Ich komme aus einer Zeit,  da waren noch viele Hundebesitzer draußen unterwegs. Ohne Leine und ohne Beißkorb. Die Hunde haben sich getroffen, gingen weiter und man hat ewig lange Radtouren unternommen, lange Wanderungen, hat den Hund beim Pferd mitgenommen oder sonst was angestellt. Niemand hat sich beschwert. Heute ist alles nicht mehr recht. Egal, was der ein oder andere mit seinem Hund macht, es wird sich jemand finden, der etwas auszusetzen hat. Ist er nicht an der Leine, wird geschrien. Trägt er keinen Beißkorb … ja, um Gottes Willen. Geht man Radfahren, ahhhhh, verboten, lässt man sich ziehen … Tierquälerei, der arme Hund, läuft der Hund im Wald frei und düst hinter einem Reh her … ahhhh, das arme, arme verängstigte Reh und der böse Hundebesitzer … sagt mal, habt ihr noch alle Tassen im Schrank? Manchen ist mit ihrer Weisheit echt nicht zu helfen. Aber wie viele Hunde nur zuhause rumsitzen, gerade mal den Garten kennen, kugelrund gefüttert werden, sich benehmen, als hätte sie die Welt gepachtet, von denen redet niemand. Ob das jetzt richtig ist, weiß ich nicht, denn selbst wenn sich Kinder mit ihrem Hund beschäftigen, wird ja schon gekreischt, von wegen Kinder lässt man mit Hunden nicht allein, sie könnten gefressen werden.

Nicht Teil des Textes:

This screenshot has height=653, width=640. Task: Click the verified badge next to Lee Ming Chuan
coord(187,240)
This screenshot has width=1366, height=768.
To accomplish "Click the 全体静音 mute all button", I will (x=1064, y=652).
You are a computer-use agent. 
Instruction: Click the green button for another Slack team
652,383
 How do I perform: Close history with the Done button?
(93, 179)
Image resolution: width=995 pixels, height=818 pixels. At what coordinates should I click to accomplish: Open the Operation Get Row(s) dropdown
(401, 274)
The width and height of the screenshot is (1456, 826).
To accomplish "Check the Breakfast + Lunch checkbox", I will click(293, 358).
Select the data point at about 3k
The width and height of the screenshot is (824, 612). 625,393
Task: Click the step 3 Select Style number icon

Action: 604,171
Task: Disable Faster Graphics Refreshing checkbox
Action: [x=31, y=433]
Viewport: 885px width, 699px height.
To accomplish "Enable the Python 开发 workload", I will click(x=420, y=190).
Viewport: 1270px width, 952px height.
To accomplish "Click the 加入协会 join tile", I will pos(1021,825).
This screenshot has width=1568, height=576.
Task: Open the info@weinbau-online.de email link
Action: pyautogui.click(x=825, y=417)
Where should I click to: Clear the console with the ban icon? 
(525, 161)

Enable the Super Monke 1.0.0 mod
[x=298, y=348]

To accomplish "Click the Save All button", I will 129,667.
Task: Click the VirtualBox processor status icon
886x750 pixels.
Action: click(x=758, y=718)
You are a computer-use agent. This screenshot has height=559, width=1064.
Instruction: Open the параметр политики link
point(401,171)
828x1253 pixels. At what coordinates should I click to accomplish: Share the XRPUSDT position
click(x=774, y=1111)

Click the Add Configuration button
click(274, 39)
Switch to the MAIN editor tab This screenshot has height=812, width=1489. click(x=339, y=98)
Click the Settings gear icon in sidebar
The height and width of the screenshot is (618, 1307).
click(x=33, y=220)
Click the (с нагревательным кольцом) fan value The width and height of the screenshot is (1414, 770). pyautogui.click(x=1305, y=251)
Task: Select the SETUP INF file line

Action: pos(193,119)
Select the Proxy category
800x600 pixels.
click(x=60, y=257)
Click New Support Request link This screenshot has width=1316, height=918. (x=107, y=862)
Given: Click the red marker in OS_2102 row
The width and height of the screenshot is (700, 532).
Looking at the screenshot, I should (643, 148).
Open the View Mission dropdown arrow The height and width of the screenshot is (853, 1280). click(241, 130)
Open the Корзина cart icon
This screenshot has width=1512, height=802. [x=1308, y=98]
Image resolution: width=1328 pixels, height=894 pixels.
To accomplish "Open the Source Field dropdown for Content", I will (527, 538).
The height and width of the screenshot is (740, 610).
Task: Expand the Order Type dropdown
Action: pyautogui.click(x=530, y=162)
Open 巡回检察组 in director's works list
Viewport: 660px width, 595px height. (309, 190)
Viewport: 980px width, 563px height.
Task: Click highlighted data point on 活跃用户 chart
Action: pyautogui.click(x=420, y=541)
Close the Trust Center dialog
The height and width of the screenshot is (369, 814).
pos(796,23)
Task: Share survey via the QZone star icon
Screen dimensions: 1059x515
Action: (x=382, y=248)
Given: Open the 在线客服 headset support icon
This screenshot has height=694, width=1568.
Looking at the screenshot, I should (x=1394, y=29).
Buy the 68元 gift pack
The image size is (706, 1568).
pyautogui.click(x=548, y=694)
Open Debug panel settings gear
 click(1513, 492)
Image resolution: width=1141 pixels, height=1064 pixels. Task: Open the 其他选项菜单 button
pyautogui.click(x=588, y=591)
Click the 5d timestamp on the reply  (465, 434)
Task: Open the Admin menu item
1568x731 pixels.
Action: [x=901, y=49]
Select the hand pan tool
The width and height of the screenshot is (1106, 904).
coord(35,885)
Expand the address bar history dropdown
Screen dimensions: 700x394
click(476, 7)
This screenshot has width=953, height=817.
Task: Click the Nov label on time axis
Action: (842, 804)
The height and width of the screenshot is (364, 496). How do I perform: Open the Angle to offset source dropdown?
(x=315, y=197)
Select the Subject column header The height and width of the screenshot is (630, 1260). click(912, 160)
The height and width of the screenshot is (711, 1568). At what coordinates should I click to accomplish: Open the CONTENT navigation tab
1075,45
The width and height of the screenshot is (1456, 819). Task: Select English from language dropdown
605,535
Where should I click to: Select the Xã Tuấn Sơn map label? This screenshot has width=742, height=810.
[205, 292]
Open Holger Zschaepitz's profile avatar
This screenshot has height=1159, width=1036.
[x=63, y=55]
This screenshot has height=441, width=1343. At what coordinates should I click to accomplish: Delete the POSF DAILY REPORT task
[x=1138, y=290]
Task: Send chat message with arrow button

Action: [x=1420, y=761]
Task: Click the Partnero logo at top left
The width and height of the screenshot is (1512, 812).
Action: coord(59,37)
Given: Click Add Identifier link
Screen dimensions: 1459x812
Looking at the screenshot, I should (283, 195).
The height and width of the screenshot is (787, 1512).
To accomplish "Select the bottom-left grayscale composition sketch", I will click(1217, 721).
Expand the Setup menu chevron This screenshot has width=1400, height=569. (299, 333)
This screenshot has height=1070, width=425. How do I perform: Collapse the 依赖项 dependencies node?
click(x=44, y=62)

Hunde sind gern unterwegs und Hunde, die durchaus zu Laufhunden zählen, wollen auch mal richtig rennen. Wer keinen Bock darauf hat, sollte sich einen verzüchteten Rollmops zulegen, der keine Luft bekommt, ihn rund füttern, damit er seine Beine nur noch dazu verwendet, von einem Liegeplatz zum nächsten zu kommen, und dann bei denen mitdiskutieren, die einen Hunde besitzen, der locker zwanzig Kilometer durchfetzt, ohne auch nur mit der Schwanzspitze zu zucken. Kommt sicher gut.